这些河南灾民就在这里扎下根来,不过也就是勉强维持温饱罢了,再小的地方,里面住着的人也都是分好坏的,村子里的坏人姓王,排行第七,大家都是叫他王七。
这坏人一般胆子都要大些,村子里面的人靠海吃海,也都是煮海熬盐去附近的灵山盐场售卖,后来因为李孟那里收盐,都是卖到李孟那里,毕竟可以多赚半钱银子,不过最近到处闲逛的王七发现要是把盐卖到逢猛镇可以多赚几分银子,仗着自己有几分蛮力,把村子里面的盐都给集中起来。
他也搞了个鸡公车推到逢猛镇去,也是他运气好,去了两次都没有遇到盐丁,多赚了些钱,可是赚的钱王七也不给村民,反倒是又是纠集了两个品行和他差不多的,逼着村民给他们出盐。
三个无赖每人一把柴刀,一根木棒,若是有村民不愿意就是痛打一顿,这些村民都是胆小怕事之辈,何况他们这些灾民聚居之地,本就是不受官府管辖,还生怕叫来官差之后,事情没有解决,反倒是给自己招惹来祸患,大家也只能是忍气吞声,任他们鱼肉,这王七可是得意起来。
快要中秋节的时候,他又是凑出来三担盐,拽来三个村民推着车,他和同伴跟着,心想这次在逢猛镇找个土娼回来,好好过过这个八月十五。
前面那三个村民哭丧着脸推着独轮车,后面王七三个咬着草根,手中或是拿着木棒,或是拿着柴刀,哼着小曲跟在后面,他们是准备看见单身的旅人就抢他一票,看见盐丁拔腿就跑,反正倒霉的是推盐的村民,这事情反正不是干一次了。

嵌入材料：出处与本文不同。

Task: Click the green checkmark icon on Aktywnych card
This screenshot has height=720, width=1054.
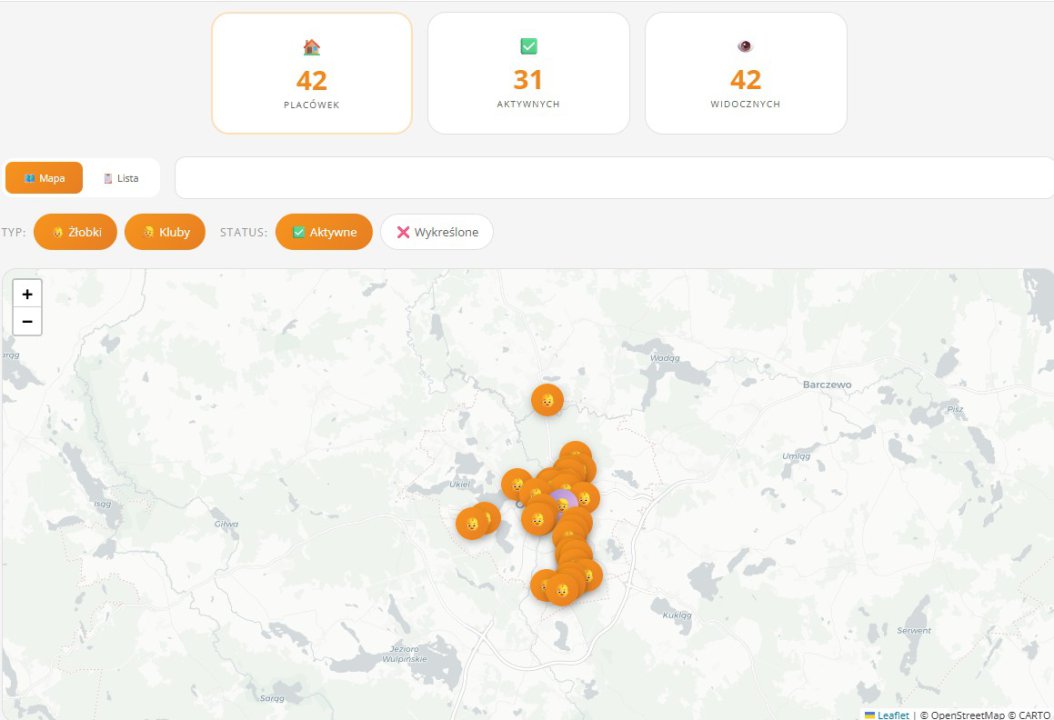Action: coord(528,46)
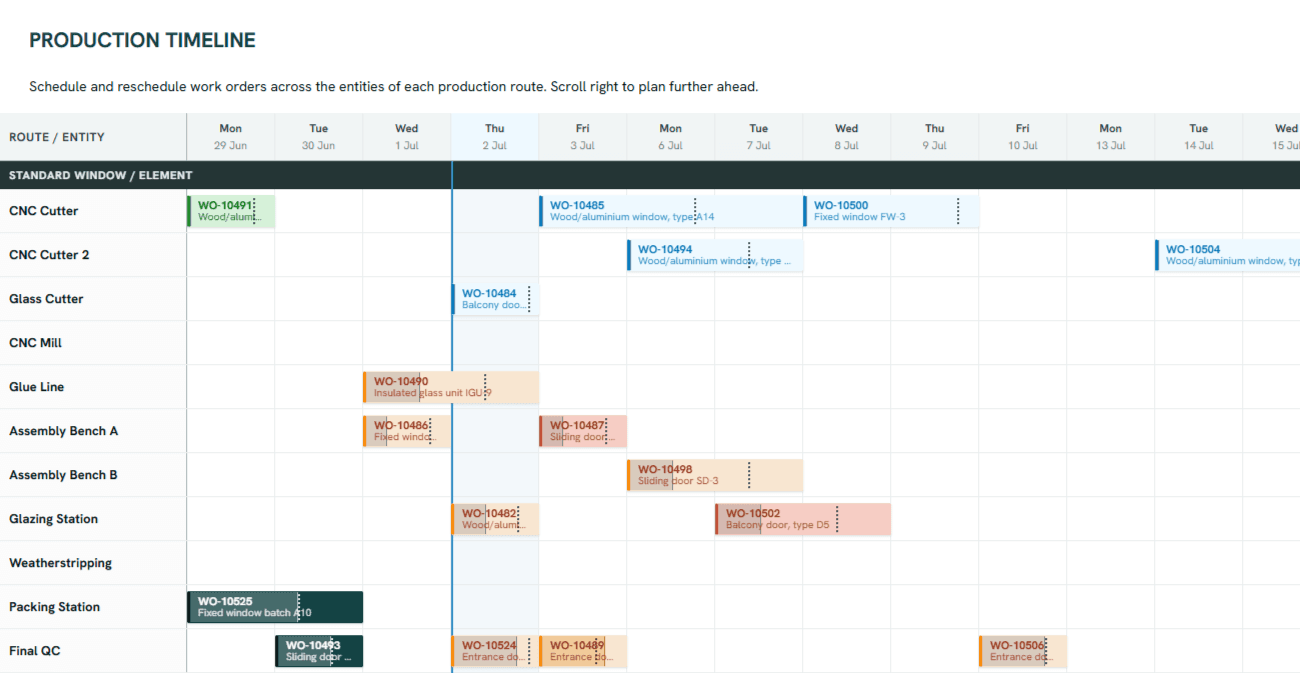The width and height of the screenshot is (1300, 673).
Task: Open WO-10494 on CNC Cutter 2
Action: (715, 255)
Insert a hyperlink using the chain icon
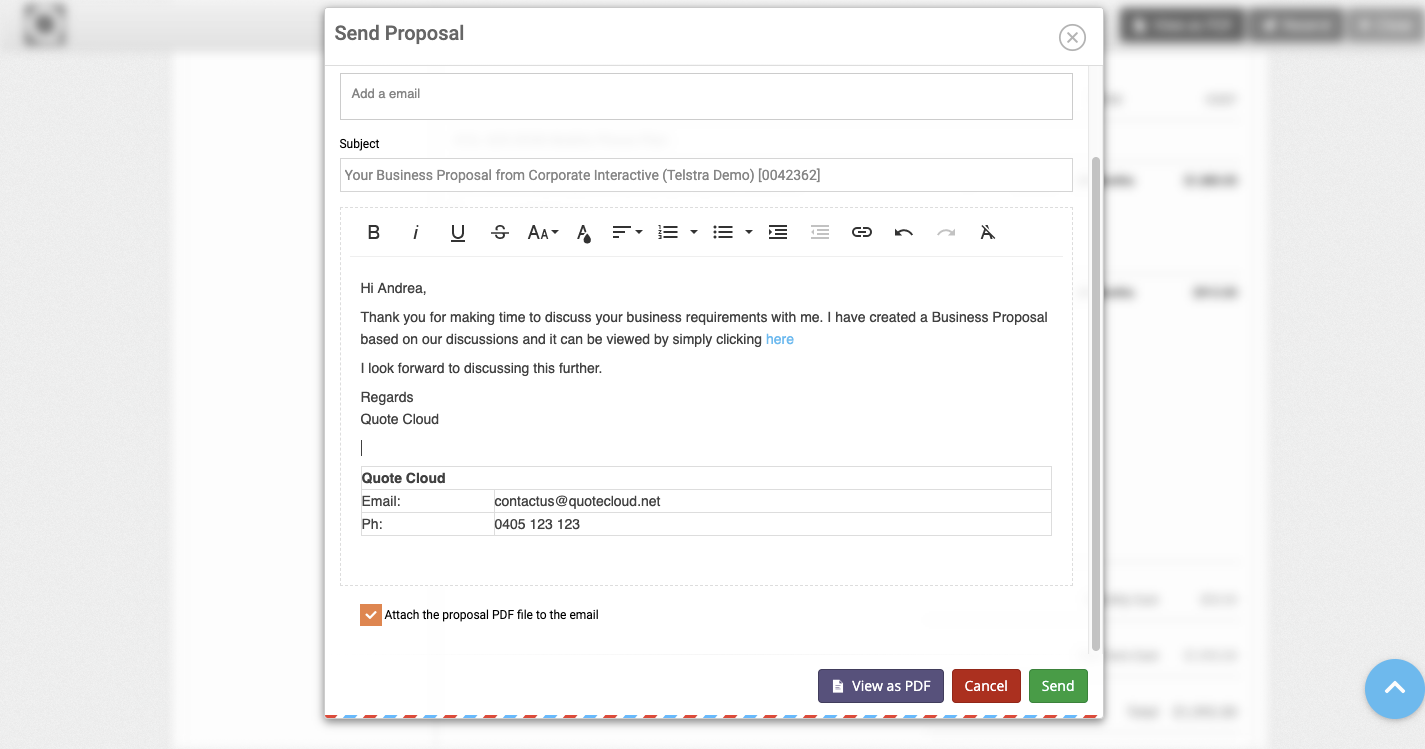This screenshot has height=749, width=1425. click(862, 232)
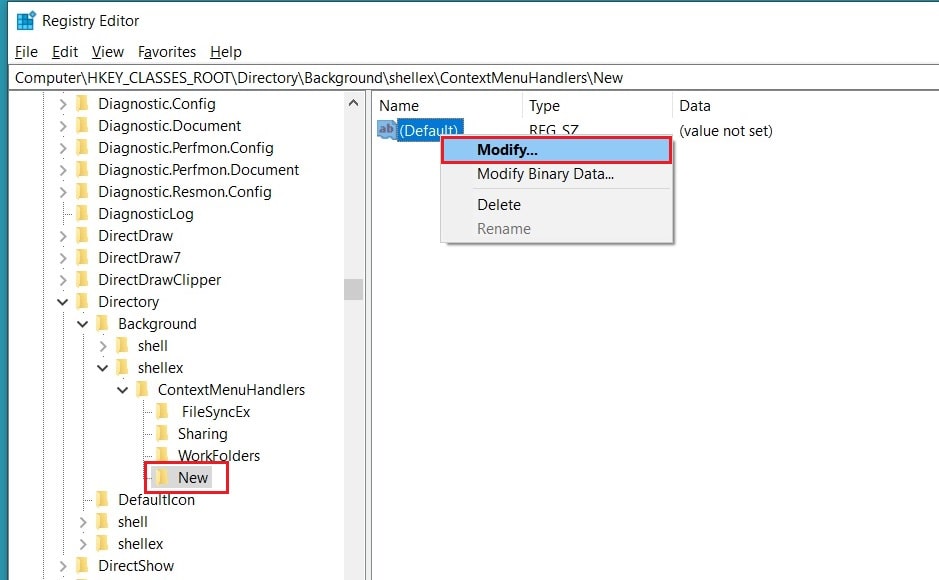Click the ab string icon beside (Default)

click(387, 128)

结果这次出来才三里地,还没有上大路的时候,前面突然出现了五个拿着竹竿的汉子,这些人一出来,倒是把王七他们吓了一跳,等看到前面的人穿着的衣服也是穷苦人模样,胆气立刻壮起来。
看拦路那五个人有个人还认识,应该是薛家千户所西边那个百户的人家,看着对方手中的竹竿,王七掂量下手中的大柴刀,流里流气的和同伴一起走到前面,开口说道:
“狗日的,你们眼睛瞎了,我这刀……”
那几个拿着竹竿的人也不多话,五个人凑成一堆就是冲了过来,那柴刀不到两尺的家伙,又重又不好挥舞,还没有等举起来,已经是被竹竿的尖头戳了几个窟窿,边上那两个还没有动手,见到这场面吓得丢下柴刀就跪在地上。
推车的村民直接就瘫倒了,心想完了,没想到那几个人收走了柴刀,拿着竹竿把剩下那两个无赖一顿抽打,打的快要动弹不了的时候,那些拿着竹竿的人才有一个人站出来说道:
“王七作恶多端,替乡亲们先处置了,这盐也不要去外面卖了,半路遇到盐狗子怎么办,送到薛家千户所西村吧,四钱银子一担,给现钱不含糊!”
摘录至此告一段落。